Exercise goal: Copy the stretch of lines from the one containing "Unlink padding left and right values" through the one containing "Click the Update", character for character.

Records shown:
----------------
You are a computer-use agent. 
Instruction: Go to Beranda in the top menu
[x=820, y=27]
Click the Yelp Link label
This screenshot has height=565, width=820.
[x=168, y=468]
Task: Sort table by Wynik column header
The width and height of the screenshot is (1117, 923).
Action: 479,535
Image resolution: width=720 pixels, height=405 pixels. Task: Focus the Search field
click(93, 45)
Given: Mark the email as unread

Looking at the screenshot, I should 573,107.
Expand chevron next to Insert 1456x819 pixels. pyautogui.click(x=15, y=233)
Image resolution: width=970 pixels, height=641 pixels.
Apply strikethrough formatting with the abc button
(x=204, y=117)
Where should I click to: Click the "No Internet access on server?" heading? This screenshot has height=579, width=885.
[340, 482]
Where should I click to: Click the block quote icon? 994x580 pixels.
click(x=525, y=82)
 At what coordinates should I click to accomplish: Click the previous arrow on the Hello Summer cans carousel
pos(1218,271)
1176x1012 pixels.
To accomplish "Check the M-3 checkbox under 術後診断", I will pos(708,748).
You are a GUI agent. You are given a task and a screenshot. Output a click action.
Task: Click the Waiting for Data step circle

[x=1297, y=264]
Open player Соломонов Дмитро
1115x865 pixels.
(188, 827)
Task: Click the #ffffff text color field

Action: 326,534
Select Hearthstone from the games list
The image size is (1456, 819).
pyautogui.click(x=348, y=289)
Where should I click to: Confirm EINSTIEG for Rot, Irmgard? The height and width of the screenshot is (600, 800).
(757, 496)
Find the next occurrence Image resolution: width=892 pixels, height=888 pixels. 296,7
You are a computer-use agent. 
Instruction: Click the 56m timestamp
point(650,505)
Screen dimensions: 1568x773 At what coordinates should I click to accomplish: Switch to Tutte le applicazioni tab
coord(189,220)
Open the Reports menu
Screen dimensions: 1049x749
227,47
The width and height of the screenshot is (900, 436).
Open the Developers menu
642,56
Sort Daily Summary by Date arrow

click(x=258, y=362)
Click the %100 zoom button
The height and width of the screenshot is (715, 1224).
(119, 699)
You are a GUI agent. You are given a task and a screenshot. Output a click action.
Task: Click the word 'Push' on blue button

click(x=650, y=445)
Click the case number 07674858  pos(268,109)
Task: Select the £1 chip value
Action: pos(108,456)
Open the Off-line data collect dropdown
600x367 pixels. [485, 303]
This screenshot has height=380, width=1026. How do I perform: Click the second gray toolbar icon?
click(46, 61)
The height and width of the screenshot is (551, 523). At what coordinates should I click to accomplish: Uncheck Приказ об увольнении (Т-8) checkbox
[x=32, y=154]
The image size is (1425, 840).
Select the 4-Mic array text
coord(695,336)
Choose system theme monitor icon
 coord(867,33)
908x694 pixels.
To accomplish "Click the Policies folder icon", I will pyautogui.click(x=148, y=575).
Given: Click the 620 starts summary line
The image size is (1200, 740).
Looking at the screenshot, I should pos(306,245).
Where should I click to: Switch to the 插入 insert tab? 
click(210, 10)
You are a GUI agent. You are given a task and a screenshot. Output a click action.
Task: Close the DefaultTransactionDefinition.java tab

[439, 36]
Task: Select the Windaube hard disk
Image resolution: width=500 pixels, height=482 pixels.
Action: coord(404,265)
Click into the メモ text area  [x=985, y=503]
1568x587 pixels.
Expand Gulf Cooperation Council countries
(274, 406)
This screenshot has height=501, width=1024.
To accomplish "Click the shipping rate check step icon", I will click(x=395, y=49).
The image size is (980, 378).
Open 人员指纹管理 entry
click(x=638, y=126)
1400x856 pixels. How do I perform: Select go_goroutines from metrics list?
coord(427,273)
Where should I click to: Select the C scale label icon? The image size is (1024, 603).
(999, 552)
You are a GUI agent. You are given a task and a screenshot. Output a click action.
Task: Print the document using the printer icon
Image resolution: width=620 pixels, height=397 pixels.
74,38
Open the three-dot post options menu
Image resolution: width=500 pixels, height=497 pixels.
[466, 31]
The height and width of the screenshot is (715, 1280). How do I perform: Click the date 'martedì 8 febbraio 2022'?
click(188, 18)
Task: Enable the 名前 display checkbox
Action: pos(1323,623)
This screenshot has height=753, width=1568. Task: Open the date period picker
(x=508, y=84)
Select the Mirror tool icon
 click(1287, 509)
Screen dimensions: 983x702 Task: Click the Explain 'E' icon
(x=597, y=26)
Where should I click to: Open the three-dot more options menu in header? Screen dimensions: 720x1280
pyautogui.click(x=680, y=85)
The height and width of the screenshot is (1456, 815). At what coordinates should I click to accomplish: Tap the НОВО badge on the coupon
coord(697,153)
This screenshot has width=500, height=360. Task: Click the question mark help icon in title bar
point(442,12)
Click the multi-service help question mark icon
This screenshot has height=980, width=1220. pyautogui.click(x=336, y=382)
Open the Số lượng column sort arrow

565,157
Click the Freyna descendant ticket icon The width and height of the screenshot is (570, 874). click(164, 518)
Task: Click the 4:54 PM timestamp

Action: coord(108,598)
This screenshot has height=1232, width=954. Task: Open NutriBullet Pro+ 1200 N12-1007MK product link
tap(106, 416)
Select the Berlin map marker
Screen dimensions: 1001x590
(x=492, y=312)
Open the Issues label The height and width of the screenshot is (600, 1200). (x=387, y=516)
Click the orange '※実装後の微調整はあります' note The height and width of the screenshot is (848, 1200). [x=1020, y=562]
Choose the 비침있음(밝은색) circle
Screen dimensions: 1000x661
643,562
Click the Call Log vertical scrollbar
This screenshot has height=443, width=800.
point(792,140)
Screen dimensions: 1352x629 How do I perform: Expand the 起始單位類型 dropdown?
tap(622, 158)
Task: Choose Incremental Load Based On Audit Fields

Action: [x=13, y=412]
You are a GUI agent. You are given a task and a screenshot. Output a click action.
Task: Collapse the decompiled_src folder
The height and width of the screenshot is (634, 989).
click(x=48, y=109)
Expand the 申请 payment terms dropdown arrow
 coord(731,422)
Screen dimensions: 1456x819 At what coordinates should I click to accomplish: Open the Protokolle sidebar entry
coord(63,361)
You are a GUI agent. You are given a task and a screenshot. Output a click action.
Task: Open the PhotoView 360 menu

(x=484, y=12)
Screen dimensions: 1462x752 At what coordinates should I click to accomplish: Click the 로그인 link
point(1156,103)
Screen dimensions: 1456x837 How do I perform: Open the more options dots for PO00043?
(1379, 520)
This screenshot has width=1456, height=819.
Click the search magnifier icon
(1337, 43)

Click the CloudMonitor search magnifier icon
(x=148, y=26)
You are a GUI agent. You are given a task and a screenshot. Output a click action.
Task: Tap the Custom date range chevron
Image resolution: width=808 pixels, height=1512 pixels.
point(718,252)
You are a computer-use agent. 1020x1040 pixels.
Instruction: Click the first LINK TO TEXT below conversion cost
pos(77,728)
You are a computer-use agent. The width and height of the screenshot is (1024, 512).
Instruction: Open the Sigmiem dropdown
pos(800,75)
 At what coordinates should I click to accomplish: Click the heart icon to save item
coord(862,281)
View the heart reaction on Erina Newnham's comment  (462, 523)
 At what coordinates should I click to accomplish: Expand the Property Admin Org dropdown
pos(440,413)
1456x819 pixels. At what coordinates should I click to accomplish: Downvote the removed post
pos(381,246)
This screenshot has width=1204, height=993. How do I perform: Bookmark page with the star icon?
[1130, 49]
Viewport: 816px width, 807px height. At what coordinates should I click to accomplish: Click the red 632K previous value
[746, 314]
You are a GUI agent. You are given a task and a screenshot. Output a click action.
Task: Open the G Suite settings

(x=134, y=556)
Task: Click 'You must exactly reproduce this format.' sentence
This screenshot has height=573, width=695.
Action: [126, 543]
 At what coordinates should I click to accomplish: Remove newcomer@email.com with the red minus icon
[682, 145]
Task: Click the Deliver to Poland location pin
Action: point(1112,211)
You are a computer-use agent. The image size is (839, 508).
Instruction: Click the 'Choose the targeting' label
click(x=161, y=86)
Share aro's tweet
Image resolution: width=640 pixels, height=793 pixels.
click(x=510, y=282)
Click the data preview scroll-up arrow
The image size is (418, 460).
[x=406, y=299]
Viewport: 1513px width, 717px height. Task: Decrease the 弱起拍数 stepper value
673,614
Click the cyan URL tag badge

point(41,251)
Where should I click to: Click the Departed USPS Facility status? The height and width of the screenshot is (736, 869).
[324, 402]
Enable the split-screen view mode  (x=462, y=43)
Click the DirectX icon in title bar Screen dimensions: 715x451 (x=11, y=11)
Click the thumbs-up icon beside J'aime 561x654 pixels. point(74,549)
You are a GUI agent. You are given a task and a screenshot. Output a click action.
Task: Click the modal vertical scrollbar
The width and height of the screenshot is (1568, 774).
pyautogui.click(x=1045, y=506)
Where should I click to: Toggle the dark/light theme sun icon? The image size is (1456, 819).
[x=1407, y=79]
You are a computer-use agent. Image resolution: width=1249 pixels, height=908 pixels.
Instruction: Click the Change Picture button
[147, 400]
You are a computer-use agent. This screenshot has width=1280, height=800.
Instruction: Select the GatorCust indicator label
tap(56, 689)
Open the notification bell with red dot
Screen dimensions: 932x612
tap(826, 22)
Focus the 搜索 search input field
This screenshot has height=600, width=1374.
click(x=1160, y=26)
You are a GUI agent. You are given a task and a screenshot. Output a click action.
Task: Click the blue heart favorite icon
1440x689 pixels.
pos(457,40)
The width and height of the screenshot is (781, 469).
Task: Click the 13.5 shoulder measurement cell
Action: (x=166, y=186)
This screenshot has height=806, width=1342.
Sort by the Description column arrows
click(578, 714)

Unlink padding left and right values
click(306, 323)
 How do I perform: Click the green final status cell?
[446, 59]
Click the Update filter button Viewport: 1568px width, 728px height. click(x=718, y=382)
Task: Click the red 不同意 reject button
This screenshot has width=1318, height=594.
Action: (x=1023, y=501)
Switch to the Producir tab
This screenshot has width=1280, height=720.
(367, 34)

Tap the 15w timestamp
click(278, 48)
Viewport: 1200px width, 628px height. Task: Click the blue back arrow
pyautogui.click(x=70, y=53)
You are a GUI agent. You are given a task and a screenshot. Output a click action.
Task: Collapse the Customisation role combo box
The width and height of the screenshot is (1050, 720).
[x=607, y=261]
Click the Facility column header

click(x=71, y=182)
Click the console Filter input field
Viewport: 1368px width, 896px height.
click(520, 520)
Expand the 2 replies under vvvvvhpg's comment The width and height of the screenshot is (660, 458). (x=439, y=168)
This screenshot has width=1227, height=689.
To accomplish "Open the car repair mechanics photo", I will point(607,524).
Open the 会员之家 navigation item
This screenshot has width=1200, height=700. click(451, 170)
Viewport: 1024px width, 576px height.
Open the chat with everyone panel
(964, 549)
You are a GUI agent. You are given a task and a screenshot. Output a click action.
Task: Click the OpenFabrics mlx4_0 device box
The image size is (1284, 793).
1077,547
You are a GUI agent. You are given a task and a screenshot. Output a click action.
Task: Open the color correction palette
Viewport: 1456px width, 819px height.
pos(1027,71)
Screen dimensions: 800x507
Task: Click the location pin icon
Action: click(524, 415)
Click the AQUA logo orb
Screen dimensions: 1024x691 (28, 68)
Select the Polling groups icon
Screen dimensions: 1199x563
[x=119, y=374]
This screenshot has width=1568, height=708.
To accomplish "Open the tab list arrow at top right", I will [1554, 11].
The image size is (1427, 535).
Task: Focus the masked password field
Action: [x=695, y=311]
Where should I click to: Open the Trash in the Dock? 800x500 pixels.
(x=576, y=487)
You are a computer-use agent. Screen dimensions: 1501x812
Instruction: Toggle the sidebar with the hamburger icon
----------------
Response to this task:
Unlink padding left and right values
click(306, 323)
 How do I perform: Click the green final status cell?
[446, 59]
Click the Update filter button Viewport: 1568px width, 728px height. click(x=718, y=382)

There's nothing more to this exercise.